This year a plus-size woman won Project Runway. Ashley Nell Tipton, a Latina from San Diego, was not only the first designer to launch a plus-size collection in the 14 seasons Project Runway has been on, Tipton was the first plus-size designer on the show. And the internet erupted, sadly, exactly as you would think: fat shaming came out on every board, list, and comment I saw.
* * * * Background on Project Runway: a reality show in which a group of designers make a fashion-ready piece and presents it to judges, including Heidi Klum, Nina Garcia, and Zak Posen. The designers have one (sometimes two) days to plan, shop for fabric, design, and make the piece, fitting it to a runway model assigned to them.
Twists are tossed in during the process. Designers may have to work in teams, or use unconventional materials from items found in a florist or greeting card shop.
Each show, one designer is eliminated for poor design, poor construction, or not representing their vision well enough. The last three or four designers go to New York Fashion Week and show their line alongside well-known designers. The final winner gets cash and product prizes. As reality shows go, it’s entertaining and talent-based instead of the usual bitch-fest most reality shows devolve to. * * * * *
Tipton did something completely new. She designed to celebrate plus-size women. Not make them look thinner, or diminish them by making sure they know they are not fine with the shape they have. Tipton celebrated plus-size women who want to be stylish no matter what their size, and with that, she forced change into the fashion industry.

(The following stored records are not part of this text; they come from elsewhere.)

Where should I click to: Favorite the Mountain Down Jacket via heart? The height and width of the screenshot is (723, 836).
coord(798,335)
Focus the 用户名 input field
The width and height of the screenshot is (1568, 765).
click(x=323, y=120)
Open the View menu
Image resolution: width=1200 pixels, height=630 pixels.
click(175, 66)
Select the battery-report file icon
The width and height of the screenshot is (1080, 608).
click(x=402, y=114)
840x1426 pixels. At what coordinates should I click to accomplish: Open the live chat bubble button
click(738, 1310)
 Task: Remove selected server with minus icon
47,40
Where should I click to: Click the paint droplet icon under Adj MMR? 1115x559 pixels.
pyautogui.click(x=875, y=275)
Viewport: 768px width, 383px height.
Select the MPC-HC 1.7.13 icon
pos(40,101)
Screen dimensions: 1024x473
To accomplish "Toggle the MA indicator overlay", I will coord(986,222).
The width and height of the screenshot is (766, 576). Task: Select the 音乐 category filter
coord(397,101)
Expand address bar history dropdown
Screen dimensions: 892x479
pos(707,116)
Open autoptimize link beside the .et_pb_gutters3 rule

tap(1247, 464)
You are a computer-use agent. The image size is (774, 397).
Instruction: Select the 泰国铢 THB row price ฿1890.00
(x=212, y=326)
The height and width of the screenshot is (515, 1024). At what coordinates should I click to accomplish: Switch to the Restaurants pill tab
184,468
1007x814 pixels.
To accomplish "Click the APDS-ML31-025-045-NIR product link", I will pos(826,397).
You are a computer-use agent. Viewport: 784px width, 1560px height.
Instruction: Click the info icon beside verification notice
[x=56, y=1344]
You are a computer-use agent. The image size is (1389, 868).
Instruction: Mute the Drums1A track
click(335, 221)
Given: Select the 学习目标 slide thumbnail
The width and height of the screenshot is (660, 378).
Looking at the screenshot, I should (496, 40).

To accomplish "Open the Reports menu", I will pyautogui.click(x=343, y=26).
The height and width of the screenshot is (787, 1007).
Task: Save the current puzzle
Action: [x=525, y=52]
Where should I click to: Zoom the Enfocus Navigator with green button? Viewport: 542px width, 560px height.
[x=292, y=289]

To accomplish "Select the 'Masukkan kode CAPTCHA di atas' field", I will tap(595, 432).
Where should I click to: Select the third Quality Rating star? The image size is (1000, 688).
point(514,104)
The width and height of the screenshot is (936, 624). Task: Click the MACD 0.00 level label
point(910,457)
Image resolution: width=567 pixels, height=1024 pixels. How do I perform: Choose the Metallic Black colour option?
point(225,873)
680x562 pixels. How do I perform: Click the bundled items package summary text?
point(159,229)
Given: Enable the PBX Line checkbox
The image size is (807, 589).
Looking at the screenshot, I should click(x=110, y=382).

Tipton celebrated women who are big, love color and want to dress stylishly.
Style is an individual taste, and not everyone agreed with Tipton’s design choices. That part is fine. In truth, I didn’t always love the colorful prints Tipton chose, either. But there are women of every size who love color and prints and bold looks. Every woman, no matter her size, should be happy to wear what suits her style. She should not have to learn how to sew to wear clothing that fits well and suits her taste.
That’s the fact most fat-shamers used to pull down Tipton’s work. “Fat women shouldn’t wear bright colors.” “Fat women should cover their arms.” “Fat women should wear vertical stripes to make them look slimmer.”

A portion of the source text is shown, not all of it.